The plan created a 90,000-acre up-county "agricultural reserve" where the residential density was set at one house per 25 acres, down from five acres. This acreage was deemed large enough to support a farm. The plan also offered property owners, faced with shrinking land values caused by the new zoning, compensation through a device known as transferable development rights (TDRs). Farmers in the reserve’s "sending areas" could sell the rights from their land, calculated on the basis of the prior zoning, to developers for use in down-county "receiving areas" where normal residential densities were increased accordingly. It was a less-is-more scheme, costing little public money and offering gain to both sellers and buyers. Farmers could use the money to pay down debt, for example, or buy land and equipment.

Overnight, the ability of landowners to plant houses instead of corn was curtailed. Understandably, many of those most affected—farmers, speculators, real estate brokers—harbored deep reservations about losing equity. "You’ve bought your house, and you hope it’s going to be worth more money when you sell it. That may or may not be the case here," says Allnutt. "It’s still the same problem with preservation programs," says Drew Stabler, a farmer who served on the plan’s agricultural advisory board. "Can you afford to preserve it? How do you keep from taking the equity away from the landowners? It’s not just the farmers." Frank Jamison, president of Charles H. Jamison Real Estate, a Poolesville firm that dominates the up-county market, recalls that "we had gone from half-acre to one-acre to five-acre to 25-acre zoning in a 20-year period. So there was this siege mentality" among some landowners.

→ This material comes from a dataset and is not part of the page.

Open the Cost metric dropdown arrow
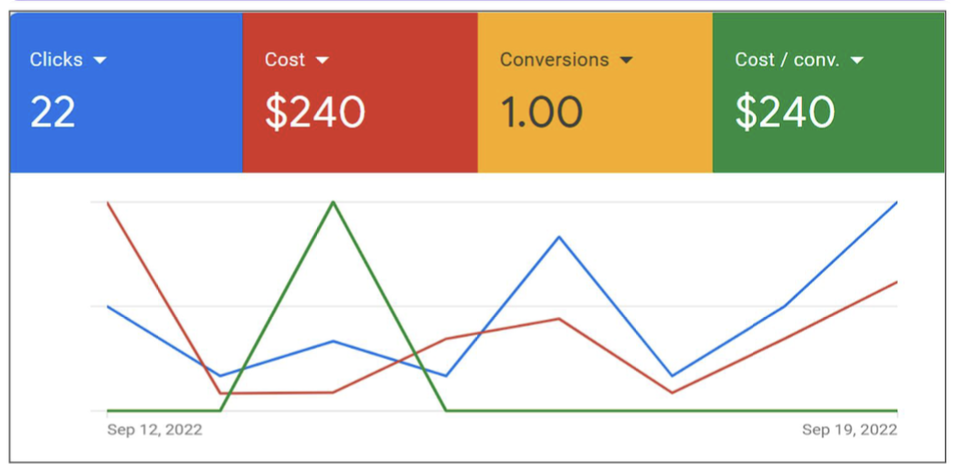Screen dimensions: 960x474 pos(322,60)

Overall, however, the process of selling the plan was "surprisingly nonconfrontational," says Hanson. "There was a lot of skepticism that the system could work," he concedes, but ultimately many farmers and others came on board. "With the chance to recover their equity interest in the land by selling development rights," he says, "I think some of the farmers might say I offered them a deal they couldn’t refuse." Indeed, the county’s carrot-and-stick approach was alluring. And successful. "There are no counties that I’m aware of that have done more" with this approach, says Edward Thompson Jr., senior vice president for public policy of the American Farmland Trust and an up-county resident active in agricultural protection there. The loudest cries came from receiving areas. "There always was resistance to increasing density," says Hanson, citing one overheated case in Potomac, where neighbors contested the use of TDRs at the Avenel Farms project. "The community was not thrilled," he says, "since it meant that they were going to have rich folks’ homes on smaller lots than they might have otherwise had."

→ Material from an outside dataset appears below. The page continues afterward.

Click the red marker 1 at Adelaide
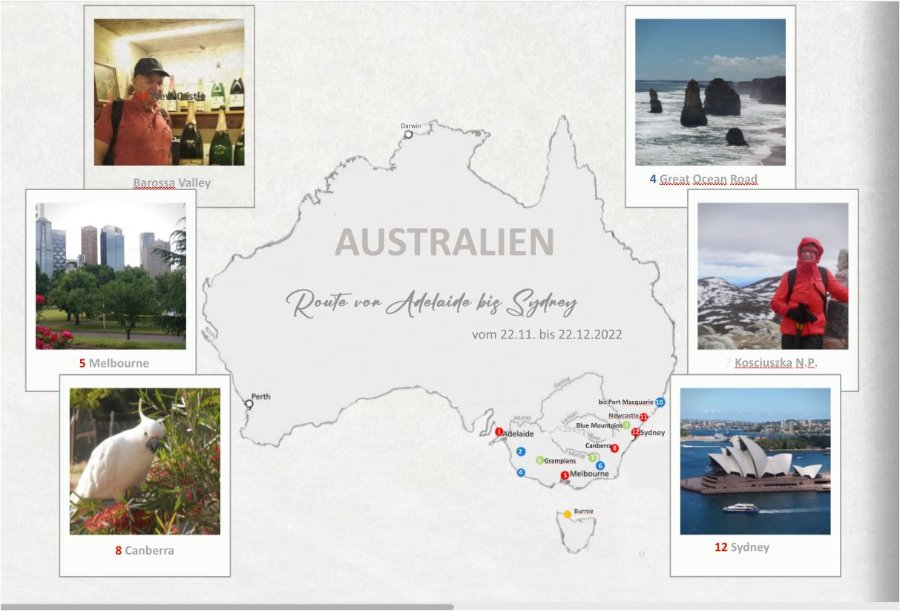This screenshot has width=900, height=611. click(499, 431)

A big selling point of the plan was its safeguards of historical and environmental values in the upper county. The planning board was not afraid to admit that it wanted to protect open space as well as agriculture, a goal often derided—particularly by farmers—as saving scenery for city folk. "Were we trying to preserve farming or trying to preserve open space?" says Hanson. "My answer is ‘yes.’ "

"The fact of the matter is that counties tend not to get serious about this until half their land is gone. It’s pretty predictable," says the farmland trust’s Thompson. "Politically, it certainly wouldn’t have happened if there hadn’t been a very large majority of nonfarmers who wanted to preserve farmland and open space." That reflects a national trend: The areas most threatened by urbanization—populous counties on the edges of the largest metropolitan areas—have scored the greatest gains.

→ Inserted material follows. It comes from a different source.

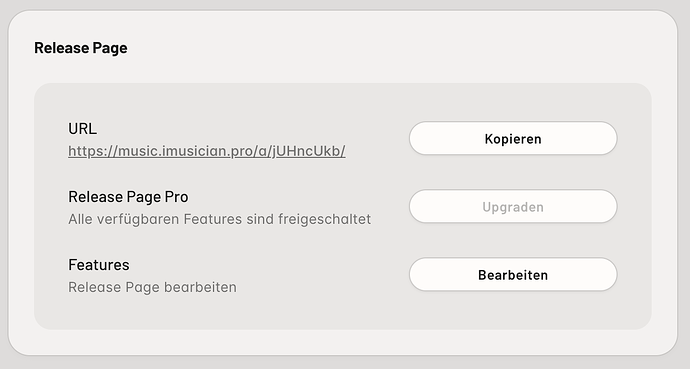Copy the release URL with Kopieren

[513, 139]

In addition to the agricultural plan, Montgomery County has created a master plan for every one of its communities, acquired parkland along hundreds of miles of streams, channeled development near the Metro subway, revived older commercial centers, and created more affordable housing than any other suburban county in America. "They’ve done it right," says Thompson. "Montgomery basically invented what we now call smart growth."

 
Inverness Farm, Montgomery County
(John P. Zawitoski)

Roots of Success

More than 21 years have passed since the county approved the agricultural plan, and it is still going strong. The reserve is intact. The political change of heart that one might have predicted, given the experience of other fast-growing jurisdictions, has not occurred, nor has erosive rezoning. "The longer we have the program, the deeper is the commitment to retain it and the more people who recognize its uniqueness," says Judy Daniel, the planning board’s lead rural planner. "It’s a strong, psychic commitment both up-county and down." The gains are impressive: Prior to the plan, 3,000 acres of farmland were lost yearly; from 1980 to 1998, only 5,500 acres in all were developed. An up-county tour confirms the achievement. "The ag reserve is one of the few places in the metropolitan area where I can drive on quiet roads in a landscape unchanged since my childhood," says the Trust’s Marriott. "I get additional pleasure out of the fact that this is not a threatened landscape I must enjoy before it’s lost."

The ride hasn’t been bump free. Some farmers have complained all along that TDRs fetch too little. (Their market value, initially about $3,500 each, peaked at $11,000 in 1996 and has since declined to approximately $6,500. Partly as a result, few have transferred in recent years.) "They sort of have a point," says Thompson. "You don’t get paid as much for TDRs as your land would have been worth if you’d been able to develop it. But it’s still a good chunk of money." Some farmers claim there aren’t enough receiving areas to stimulate the TDR market, a theory Thompson disputes. The planning board has in any event added receiving areas over the years, working them into new or revised local master plans.

Separate from the TDRs, the county has begun to purchase development rights, since 1987 paying $22 million for 6,268 acres worth of rights. All told, the TDR and purchase ventures, supplemented by similar county and state programs, have protected 53,298 acres of farmland so far—approximately 17 percent of the county’s land area. "This is more acreage and a greater percentage of land than any other local jurisdiction in the country," according to Thompson.

To look at most of Montgomery, you might never guess it harbors so much farmland. It is, after all, a large and prosperous suburb, complete with freeways, shopping centers, condo towers, subdivisions, and even subway lines. But glance also at some of the statistics that the county has gathered: 526 farms and 350 horticultural businesses; 60,510 acres of cropland; 8,000 cows and 15,000 horses; 4,500 acres in sod; 408,000 bushels of wheat and 431,000 of soybeans produced annually; 1.1 million bushels of corn grown for grain. Some suburb.

 
Izzak Walton League Farm's 368 acres are protected by a Rural Legacy easement (John P. Zawitoski)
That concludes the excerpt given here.